Firewall Management task (Firewall_Management, ID:12)
February 8, 2024
ID 270424
During use on local area networks (LANs) and the Internet, a device is exposed to viruses, other malware, and a variety of attacks that exploit vulnerabilities in operating systems and software.
The firewall blocks most threats to the operating system when the device is connected to the Internet or a LAN. The operating system firewall allows you to detect all network connections on the user device and provide a list of their IP addresses. The Firewall Management task allows you to set the status of the network connections by configuring the network packet rules. Configuring network packet rules lets you specify the desired level of the device protection, from blocking Internet access for all applications to allowing unlimited access. All outbound connections are allowed by default, unless corresponding blocking rules for the Firewall Management task are specified.

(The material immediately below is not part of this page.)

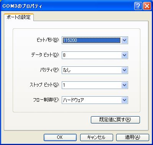Viewport: 153px width, 145px height.
Task: Close the COM3 properties dialog
Action: coord(147,6)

While the Firewall Management task is running, Kaspersky Industrial CyberSecurity for Linux Nodes blocks configuration of the operating system firewall settings when, for example, an application or utility attempts to add or delete a firewall rule. Kaspersky Industrial CyberSecurity for Linux Nodes checks the operating system firewall every 60 seconds and restores the set of firewall rules if necessary. The checking period cannot be changed.

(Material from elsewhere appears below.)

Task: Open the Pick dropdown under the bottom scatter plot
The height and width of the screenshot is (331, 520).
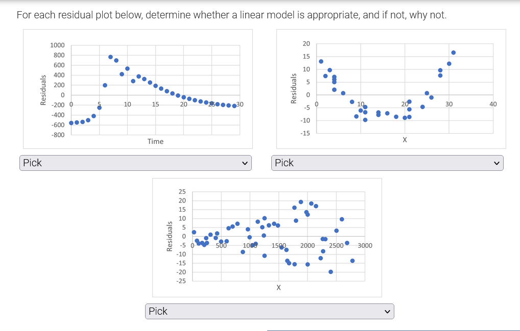Action: (269, 311)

In the Red Hat Enterprise Linux and CentOS 8 operating systems, firewall rules created using Kaspersky Industrial CyberSecurity for Linux Nodes can only be viewed through the application (kics-control -F --query command).
The operating system firewall continues to be checked even when the Firewall Management task is stopped. This allows the application to restore dynamic rules.

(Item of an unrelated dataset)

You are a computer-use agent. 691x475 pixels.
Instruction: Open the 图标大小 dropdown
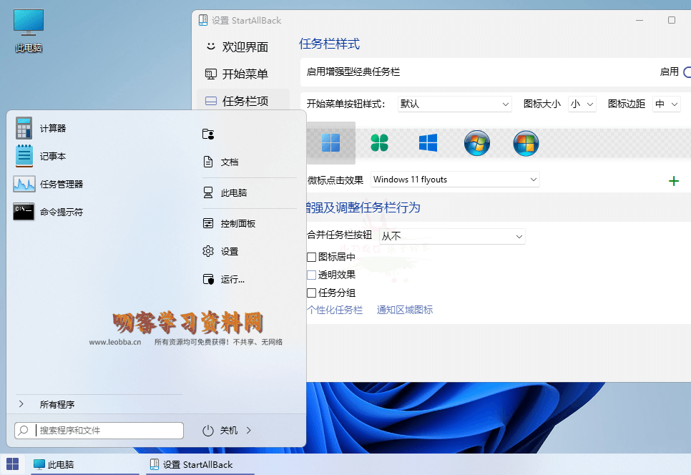pos(583,104)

To avoid problems on systems with nftables, Kaspersky Industrial CyberSecurity for Linux Nodes uses the iptables and iptables-restore system utilities when adding rules for the system firewall.
The application creates a special chain of allowing rules named kics_bypass and adds it first to the list of the mangle table of the iptables and ip6tables utilities. The kics_bypass chain rules let you exclude traffic from scans performed by Kaspersky Industrial CyberSecurity for Linux Nodes. The rules in this chain can be changed by means of the operating system.
When the application is removed, the kics_bypass rule chain in iptables and ip6tables is removed only if it was empty.
It is recommended to disable other operating system firewall management tools before enabling the Firewall Management task.